## EXTRACT TO READ
= = = = =

4.5. Limitations of this study and future directions

Although the findings of this study are clear and compelling, with converging evidence showing a hierarchical grouping of the eight basic nuclear tunes posited by AM theory, a number of issues may limit the conclusions that can be drawn and suggest avenues for additional studies to explore the generalizability of the results. In this section we discuss limitations concerning how our tune stimuli were created and the absence of discourse context in the experimental task, pointing to areas where additional empirical data and future methodological advances are called for.

= = = = =

## INFORMATION SUPPLIED
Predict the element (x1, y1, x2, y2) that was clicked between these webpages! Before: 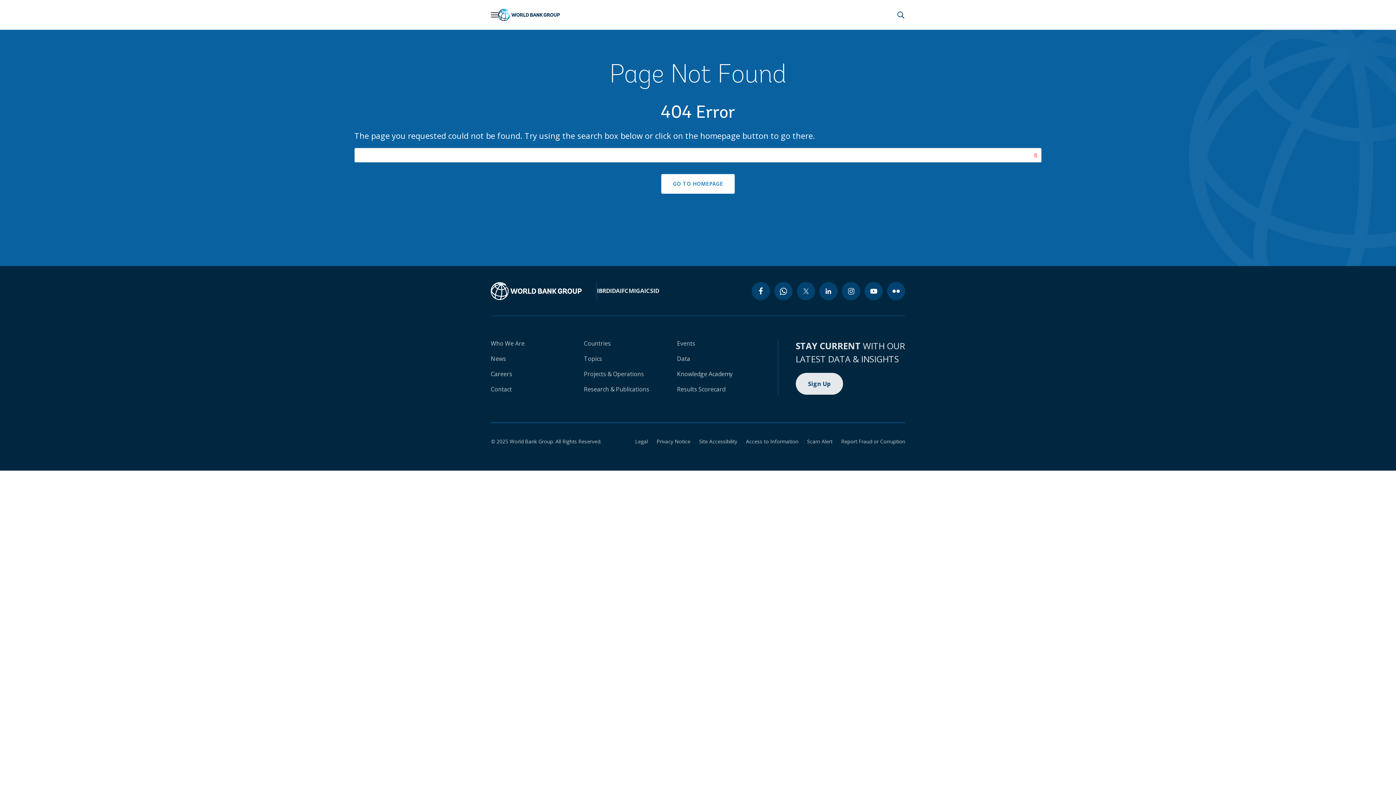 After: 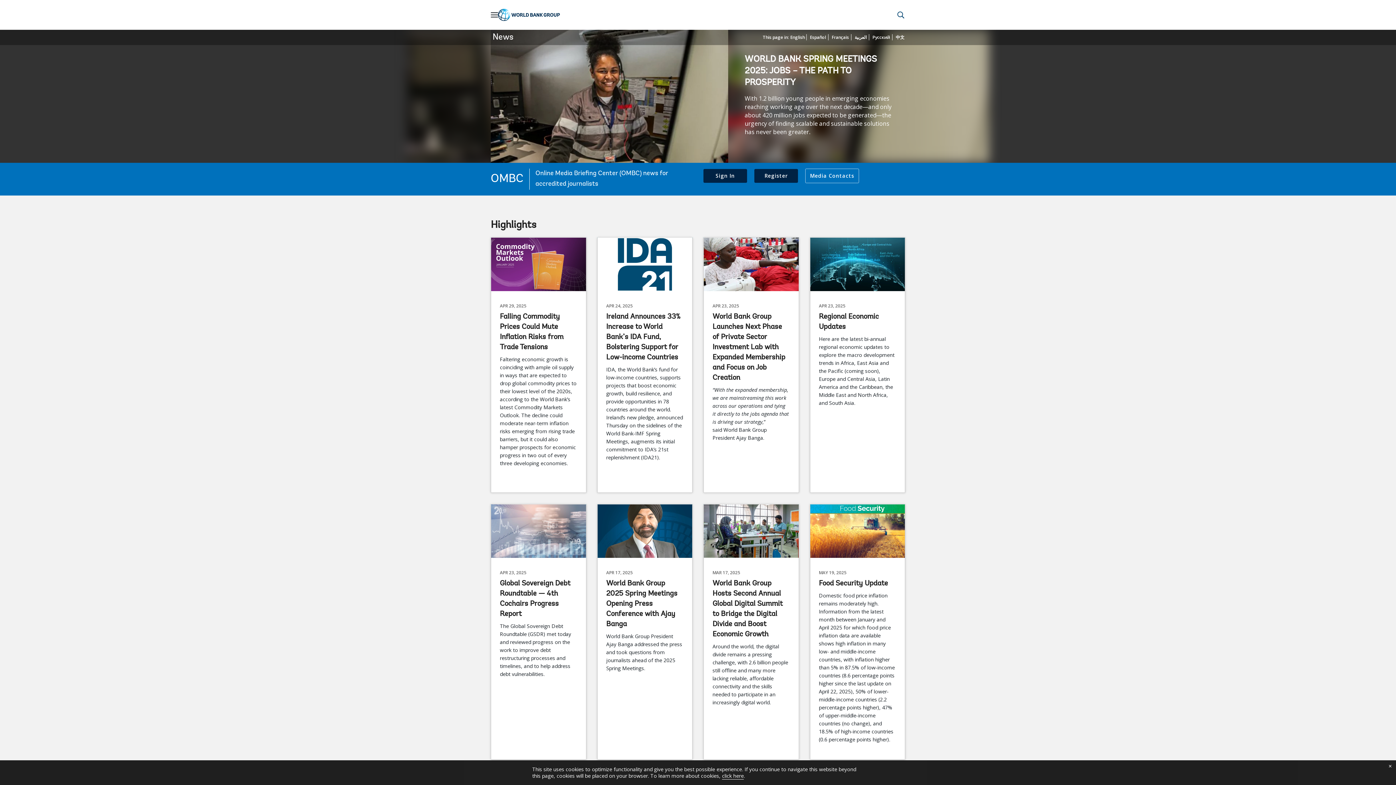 Action: label: News bbox: (490, 354, 506, 362)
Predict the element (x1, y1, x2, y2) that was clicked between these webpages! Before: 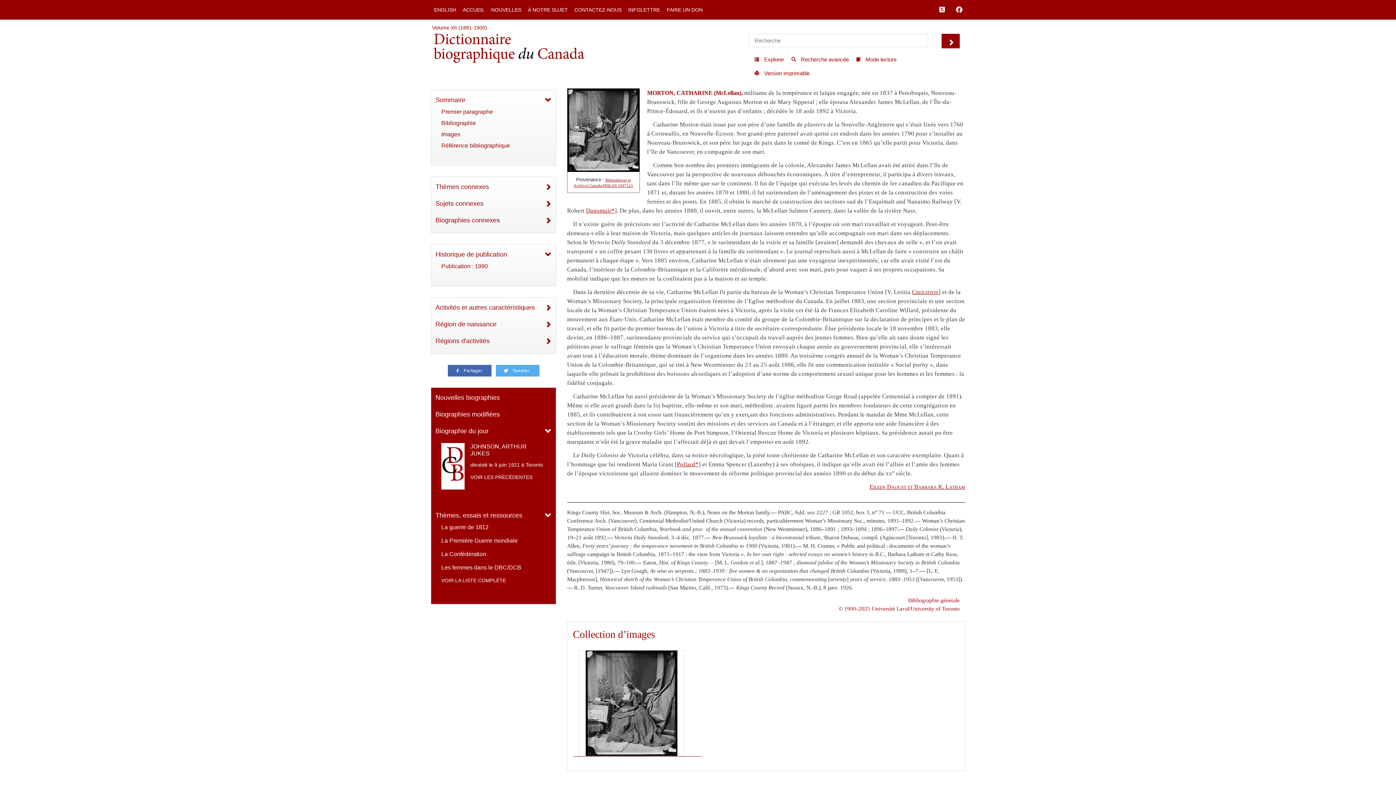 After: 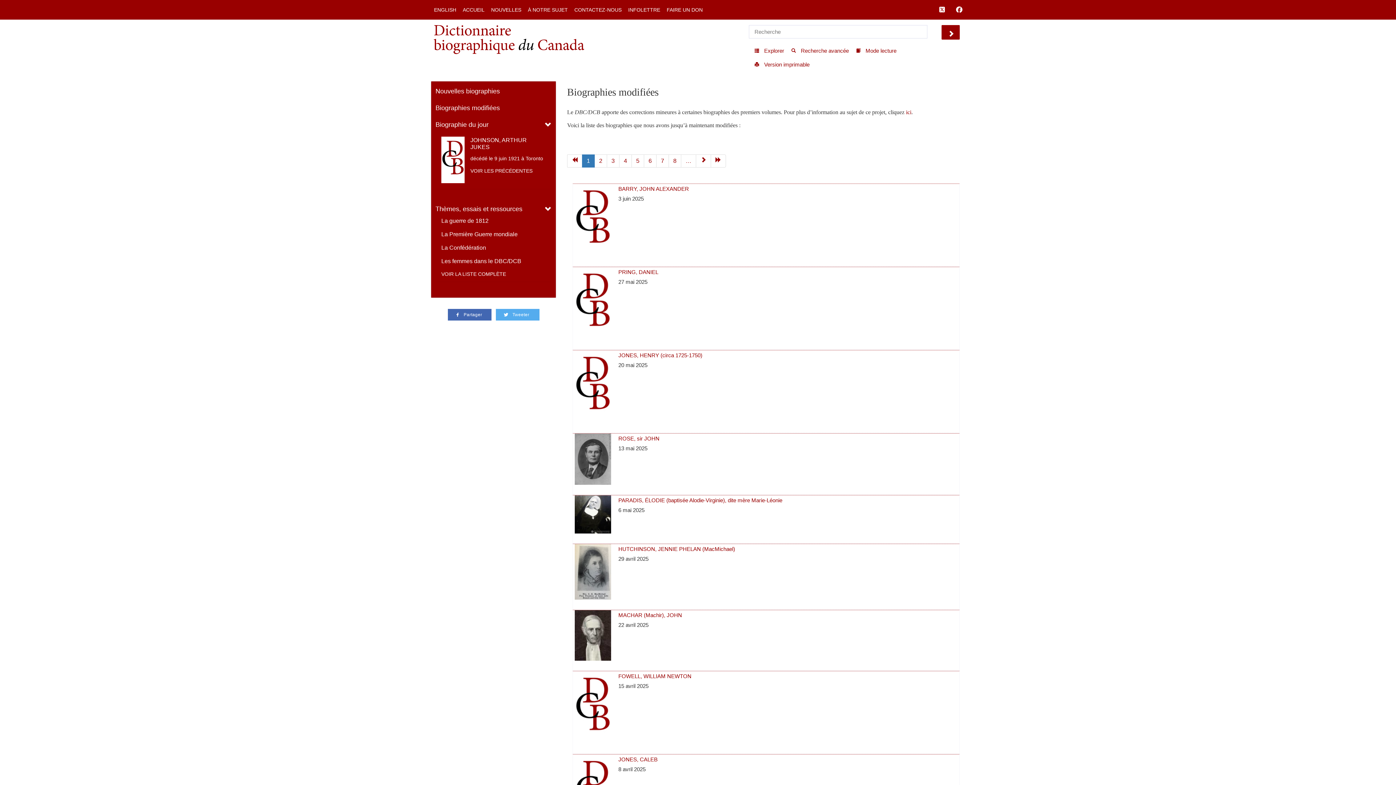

= = = = =

## AIM
Print the limitations passage starting with "4.5. Limitations of" and going on through "are called for.". The lines have no connection to the limitations passage.

## FINISHED ANSWER
4.5. Limitations of this study and future directions

Although the findings of this study are clear and compelling, with converging evidence showing a hierarchical grouping of the eight basic nuclear tunes posited by AM theory, a number of issues may limit the conclusions that can be drawn and suggest avenues for additional studies to explore the generalizability of the results. In this section we discuss limitations concerning how our tune stimuli were created and the absence of discourse context in the experimental task, pointing to areas where additional empirical data and future methodological advances are called for.